**Instructions for the task**
Revise the items below by replacing "Where is" with "What is the location of" everywhere it occurs, changing nothing else.

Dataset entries
>>>

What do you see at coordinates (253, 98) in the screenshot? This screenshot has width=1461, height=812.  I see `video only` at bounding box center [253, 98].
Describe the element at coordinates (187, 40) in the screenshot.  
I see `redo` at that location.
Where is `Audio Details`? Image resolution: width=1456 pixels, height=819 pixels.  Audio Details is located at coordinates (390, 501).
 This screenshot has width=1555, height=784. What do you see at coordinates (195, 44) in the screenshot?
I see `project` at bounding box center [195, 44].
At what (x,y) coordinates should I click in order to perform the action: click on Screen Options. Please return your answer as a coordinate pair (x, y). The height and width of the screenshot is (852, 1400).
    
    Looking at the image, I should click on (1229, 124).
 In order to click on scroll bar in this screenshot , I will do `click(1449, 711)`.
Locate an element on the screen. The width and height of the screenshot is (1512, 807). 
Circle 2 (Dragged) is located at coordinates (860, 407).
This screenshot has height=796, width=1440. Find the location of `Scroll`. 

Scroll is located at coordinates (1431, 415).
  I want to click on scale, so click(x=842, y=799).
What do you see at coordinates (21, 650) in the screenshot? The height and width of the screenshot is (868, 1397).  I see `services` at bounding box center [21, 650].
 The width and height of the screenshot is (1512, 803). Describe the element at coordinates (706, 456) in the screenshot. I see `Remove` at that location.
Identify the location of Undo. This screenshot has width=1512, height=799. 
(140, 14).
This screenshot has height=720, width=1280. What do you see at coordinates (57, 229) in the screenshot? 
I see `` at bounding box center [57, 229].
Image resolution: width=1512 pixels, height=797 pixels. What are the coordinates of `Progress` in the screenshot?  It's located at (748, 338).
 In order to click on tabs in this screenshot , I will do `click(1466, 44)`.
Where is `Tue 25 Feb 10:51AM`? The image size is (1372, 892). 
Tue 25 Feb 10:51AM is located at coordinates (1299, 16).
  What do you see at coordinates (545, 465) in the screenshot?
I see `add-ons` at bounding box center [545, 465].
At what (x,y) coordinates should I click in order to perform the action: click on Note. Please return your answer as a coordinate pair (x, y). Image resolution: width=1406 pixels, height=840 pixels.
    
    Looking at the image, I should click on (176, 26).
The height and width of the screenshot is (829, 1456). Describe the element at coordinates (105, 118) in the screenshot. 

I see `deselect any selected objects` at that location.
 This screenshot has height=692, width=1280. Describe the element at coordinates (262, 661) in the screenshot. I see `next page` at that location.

<<<

**Reply to the exercise**
What do you see at coordinates (253, 98) in the screenshot? This screenshot has width=1461, height=812.  I see `video only` at bounding box center [253, 98].
Describe the element at coordinates (187, 40) in the screenshot.  
I see `redo` at that location.
What is the location of `Audio Details`? Image resolution: width=1456 pixels, height=819 pixels.  Audio Details is located at coordinates (390, 501).
 This screenshot has width=1555, height=784. What do you see at coordinates (195, 44) in the screenshot?
I see `project` at bounding box center [195, 44].
At what (x,y) coordinates should I click in order to perform the action: click on Screen Options. Please return your answer as a coordinate pair (x, y). The height and width of the screenshot is (852, 1400).
    
    Looking at the image, I should click on (1229, 124).
 In order to click on scroll bar in this screenshot , I will do `click(1449, 711)`.
Locate an element on the screen. The width and height of the screenshot is (1512, 807). 
Circle 2 (Dragged) is located at coordinates (860, 407).
This screenshot has height=796, width=1440. Find the location of `Scroll`. 

Scroll is located at coordinates (1431, 415).
  I want to click on scale, so click(x=842, y=799).
What do you see at coordinates (21, 650) in the screenshot? The height and width of the screenshot is (868, 1397).  I see `services` at bounding box center [21, 650].
 The width and height of the screenshot is (1512, 803). Describe the element at coordinates (706, 456) in the screenshot. I see `Remove` at that location.
Identify the location of Undo. This screenshot has width=1512, height=799. 
(140, 14).
This screenshot has height=720, width=1280. What do you see at coordinates (57, 229) in the screenshot? 
I see `` at bounding box center [57, 229].
Image resolution: width=1512 pixels, height=797 pixels. What are the coordinates of `Progress` in the screenshot?  It's located at (748, 338).
 In order to click on tabs in this screenshot , I will do `click(1466, 44)`.
What is the location of `Tue 25 Feb 10:51AM`? The image size is (1372, 892). 
Tue 25 Feb 10:51AM is located at coordinates (1299, 16).
  What do you see at coordinates (545, 465) in the screenshot?
I see `add-ons` at bounding box center [545, 465].
At what (x,y) coordinates should I click in order to perform the action: click on Note. Please return your answer as a coordinate pair (x, y). Image resolution: width=1406 pixels, height=840 pixels.
    
    Looking at the image, I should click on (176, 26).
The height and width of the screenshot is (829, 1456). Describe the element at coordinates (105, 118) in the screenshot. 

I see `deselect any selected objects` at that location.
 This screenshot has height=692, width=1280. Describe the element at coordinates (262, 661) in the screenshot. I see `next page` at that location.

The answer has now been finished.